In the United Kingdom, a large production passenger car emerged as both a cutting-edge racing car and a luxurious passenger vehicle. The Jaguar E-Type Roadster (the XK-E here), designed by a British trio in 1961, was fast.
The Jaguar Roadster could reach 62 mph in less than seven seconds. Its sleek steel unibody was sexy and attractive to film producers, who put it in countless James Bond movies
The technological optimism of automobile mass production, though, began to wane during the late ’60s.
While the automobile industry had driven the post-war economic boom and improved our standard of living, its positive impact was becoming overshadowed by the problems that came with a car-centric world – clogged traffic, smoggy cities, suburban sprawl, the displacement of communities by highways, and escalating fatalities.
Cars made suburban living possible, resulting in a nationwide urban flight.
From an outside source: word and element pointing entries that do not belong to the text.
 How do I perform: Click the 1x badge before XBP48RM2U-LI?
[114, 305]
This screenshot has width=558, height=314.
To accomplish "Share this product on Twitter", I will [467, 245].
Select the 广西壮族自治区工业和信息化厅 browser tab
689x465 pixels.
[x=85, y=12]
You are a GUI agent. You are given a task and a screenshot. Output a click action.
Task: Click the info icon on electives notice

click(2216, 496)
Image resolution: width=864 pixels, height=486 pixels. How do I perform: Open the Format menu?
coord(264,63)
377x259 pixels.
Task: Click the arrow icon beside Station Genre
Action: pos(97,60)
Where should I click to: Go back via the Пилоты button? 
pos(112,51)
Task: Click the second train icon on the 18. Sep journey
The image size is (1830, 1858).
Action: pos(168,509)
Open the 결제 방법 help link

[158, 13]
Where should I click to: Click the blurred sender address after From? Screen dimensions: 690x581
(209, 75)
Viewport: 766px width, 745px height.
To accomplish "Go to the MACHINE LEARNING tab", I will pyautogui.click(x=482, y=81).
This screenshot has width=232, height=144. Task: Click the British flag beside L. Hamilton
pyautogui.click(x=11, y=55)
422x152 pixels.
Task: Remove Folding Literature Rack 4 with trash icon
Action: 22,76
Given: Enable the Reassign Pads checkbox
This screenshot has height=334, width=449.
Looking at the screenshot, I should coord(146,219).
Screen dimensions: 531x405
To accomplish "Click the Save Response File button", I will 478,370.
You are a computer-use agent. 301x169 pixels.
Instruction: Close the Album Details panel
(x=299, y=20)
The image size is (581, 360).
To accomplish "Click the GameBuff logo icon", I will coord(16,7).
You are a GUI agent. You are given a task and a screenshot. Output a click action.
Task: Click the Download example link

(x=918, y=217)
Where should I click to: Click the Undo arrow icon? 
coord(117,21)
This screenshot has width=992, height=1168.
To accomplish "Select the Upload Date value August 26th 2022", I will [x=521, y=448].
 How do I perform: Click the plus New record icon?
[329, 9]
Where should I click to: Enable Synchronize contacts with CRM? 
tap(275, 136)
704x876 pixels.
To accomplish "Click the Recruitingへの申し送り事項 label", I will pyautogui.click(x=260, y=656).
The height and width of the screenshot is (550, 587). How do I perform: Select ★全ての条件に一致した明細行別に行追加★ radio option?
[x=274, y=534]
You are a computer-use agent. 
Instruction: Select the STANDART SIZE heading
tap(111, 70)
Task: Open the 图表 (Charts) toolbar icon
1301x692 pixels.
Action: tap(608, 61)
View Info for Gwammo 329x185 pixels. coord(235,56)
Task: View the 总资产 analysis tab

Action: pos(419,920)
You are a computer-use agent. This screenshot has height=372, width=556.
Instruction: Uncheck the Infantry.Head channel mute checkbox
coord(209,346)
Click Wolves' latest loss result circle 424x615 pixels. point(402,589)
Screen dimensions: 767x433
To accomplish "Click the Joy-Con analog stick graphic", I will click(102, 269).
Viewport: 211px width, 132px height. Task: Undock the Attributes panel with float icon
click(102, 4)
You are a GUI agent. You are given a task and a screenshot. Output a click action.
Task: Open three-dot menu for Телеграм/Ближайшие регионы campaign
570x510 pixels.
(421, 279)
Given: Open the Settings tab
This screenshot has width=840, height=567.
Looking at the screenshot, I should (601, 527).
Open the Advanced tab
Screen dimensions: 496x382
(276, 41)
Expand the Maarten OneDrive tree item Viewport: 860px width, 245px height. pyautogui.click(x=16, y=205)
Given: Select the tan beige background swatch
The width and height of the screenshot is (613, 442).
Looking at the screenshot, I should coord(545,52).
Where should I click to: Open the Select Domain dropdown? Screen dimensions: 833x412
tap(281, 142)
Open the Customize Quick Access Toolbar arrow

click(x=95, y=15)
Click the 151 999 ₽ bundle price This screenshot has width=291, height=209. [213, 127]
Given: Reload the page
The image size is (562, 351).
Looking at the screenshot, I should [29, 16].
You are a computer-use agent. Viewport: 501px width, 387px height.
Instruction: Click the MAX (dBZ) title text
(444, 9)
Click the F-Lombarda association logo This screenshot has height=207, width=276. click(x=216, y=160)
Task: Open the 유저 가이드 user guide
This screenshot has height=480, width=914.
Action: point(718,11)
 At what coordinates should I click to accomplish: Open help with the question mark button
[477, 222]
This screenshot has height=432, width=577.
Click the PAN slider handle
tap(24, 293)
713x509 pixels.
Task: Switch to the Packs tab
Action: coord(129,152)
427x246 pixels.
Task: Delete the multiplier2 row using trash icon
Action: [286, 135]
They also made mass leisure possible. The summer vacation became an annual ritual for many families as they hauled the classic Airstream Clipper behind their station wagons.
Designed and built by Wally Byam, who had worked in aircraft factories during World War II, he named the Clipper after the first trans-Atlantic seaplane.
Incorporating aerospace rather than home-design elements, Byam built the Airstream to provide more comfort when people camped.
The model in the photo below, designed in 1963 and wrapped in aluminum, is called the Silver Bullet. Displayed with its door open, taillights on, and windows propped open, it appears to have just been parked at a campsite.
Mitigating the harm wrought by cars while still accommodating and embracing them is a challenge that continues to this day, troubling planners, architects, environmentalists and political leaders worldwide.
The exhibit runs through Jan. 2. Museum of Modern Art, 11 West 53rd St., New York. Open daily 10:30 a.m. to 5:30 p.m. COVID-19 vaccinations (age 12+) and masks (age 2+) are required.
Pictured at top: Volkswagen Type 1 Sedan. Manufacturer: Volkswagenwerk AG, Germany, 1938.